At Adrianople a small Gothic force employed by the Romans, was garrisoned under the command of Sueridus and Colias. The two Goths had received news of the events but had preferred to remain in place "considering their own welfare the most important thing of all."[28] The Emperor, afraid of having a Roman garrison under Gothic control so close to a Gothic rebellion, ordered Sueridus and Colias to march east to Hellespontus. The two commanders asked for food and money for the journey, as well as a postponement of two days to prepare. The local Roman magistrate, angry at this garrison for having earlier pillaged his suburban villa, armed people from the city and stirred them against the garrison. The mob demanded that the Goths follow orders and leave immediately. The men under Sueridus and Colias initially stood still but when they were pelted with curses and missiles from the mob, attacked and killed many. The garrison left the city and joined Fritigern and the Goths besieged Adrianople. But lacking the equipment and the experience to conduct a siege and losing many men to missiles, they abandoned the city. Fritigern declared he now "kept peace with walls". The Goths once again dispersed to loot the rich and undefended countryside. Using prisoners and Roman traitors, the Goths were led to hidden hoards, rich villages and such places.[29]

377: Containing the Goths

Campaign of 377

Many Goths inside Roman territory joined Fritigern, as did assorted slaves, miners and prisoners.[31] Roman garrisons in fortified towns held out but those outside of them were easy prey. The Goths created a vast wagon train to hold all the loot and supplies pillaged from the Roman countryside and they had much rage against the Roman population for what they had endured. Those who had started as starving refugees had transformed into a powerful army.[32][33]

Valens, now recognizing the seriousness of the situation from his base in Antioch, sent general Victor to negotiate an immediate peace with the Sassanids. He also began to transfer the Eastern Roman army to Thrace. While the main army mobilized, he sent ahead an advance force under Traian and Profuturus. Valens also reached out to the Western Roman Emperor Gratian, his co-emperor and nephew, for aid. Gratian responded by sending the comes domesticorum Richomeres and the comes rei militaris Frigeridus, to guard the western passes through the Haemus mountains, to contain the Goths from spreading westward and for eventual linkup with the Eastern army. These huge movements of troops and the cooperation of the West, spoke to the grave threat the Goths posed.[34][35]

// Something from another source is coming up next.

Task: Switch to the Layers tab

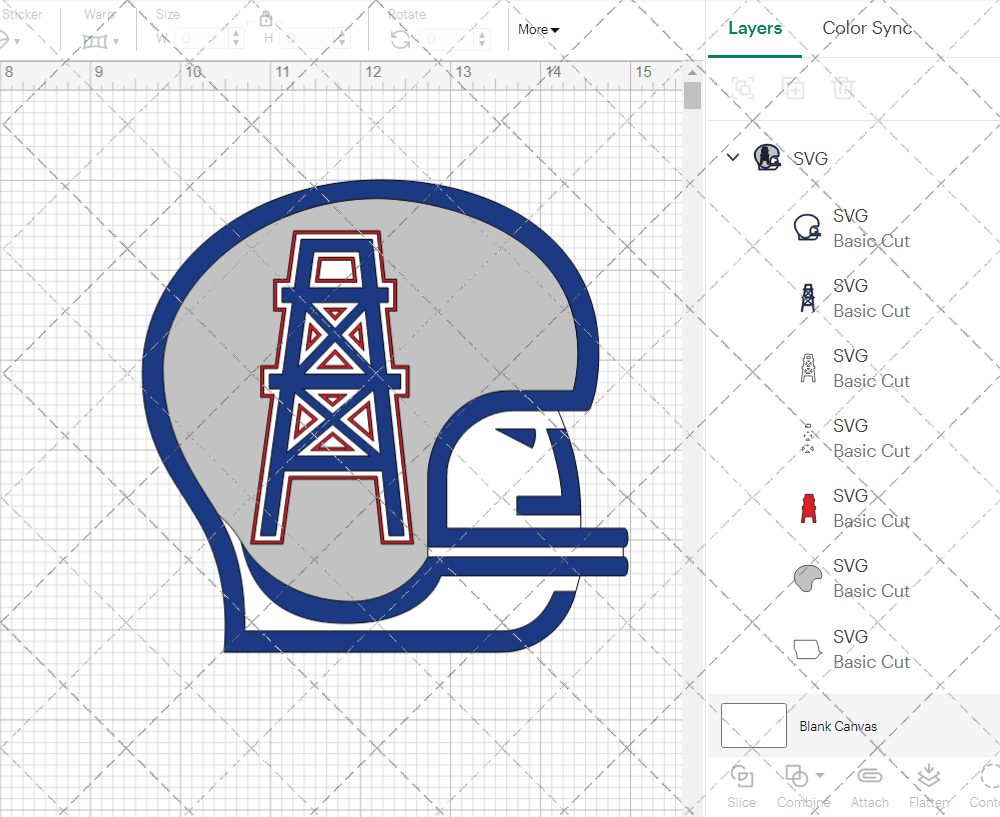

Traian and Profuturus arrived leading troops of Armenians but Frigeridus, leading the Pannonian and the transalpine auxiliaries, fell ill from gout. Richomeres, having led a force cut from Gratian's palatine army, by the mutual consent of the other leaders took command of the combined forces, probably at Marcianople.[36][37][38] The Goths withdrew north of the Haemus mountains and the Romans moved to engage.[39] At a place called Ad Salices[lower-alpha 2] ("The Willows"), they fought the Battle of the Willows. The Romans were outnumbered and during the battle their left wing began to collapse. Only with hasty reinforcements and Roman discipline was the situation retrieved. The battle lasted until dusk when the opposing armies broke off, the Goths withdrawing into their wall of wagons, leaving the battle a bloody draw. Both sides counted heavy losses, including Profuturus who was slain on the battlefield.[41][42]

After the battle the Romans retreated to Marcianople and the Goths of Fritigern spent seven days within their wagon fort before moving out. Frigeridus destroyed and enslaved a band of marauding Goths under Farnobius and sent the survivors to Italy. In the fall, Richomeres returned to Gaul to collect more troops for the next year's campaign. Valens meanwhile sent magister equitum Saturninus to Thrace to linkup with Traian. Saturninus and Traian erected a line of forts in the Haemus passes to block the Goths. The Romans hoped to weaken the enemy with the rigors of winter and starvation and then lure Fritigern into open battle on the plains between the Haemus mountains and the Danube to finish him off. The Goths, once again hungry and desperate, tried to break through the passes but were repulsed each time. Fritigern then enlisted the aid of mercenary Huns and Alans, who boosted his strength. Saturninus, realizing he could no longer hold the passes against them, abandoned the blockade and retreated. The Goths were thus free to raid anew, reaching as far as the Rhodope Mountains and the Hellespont.[43][44]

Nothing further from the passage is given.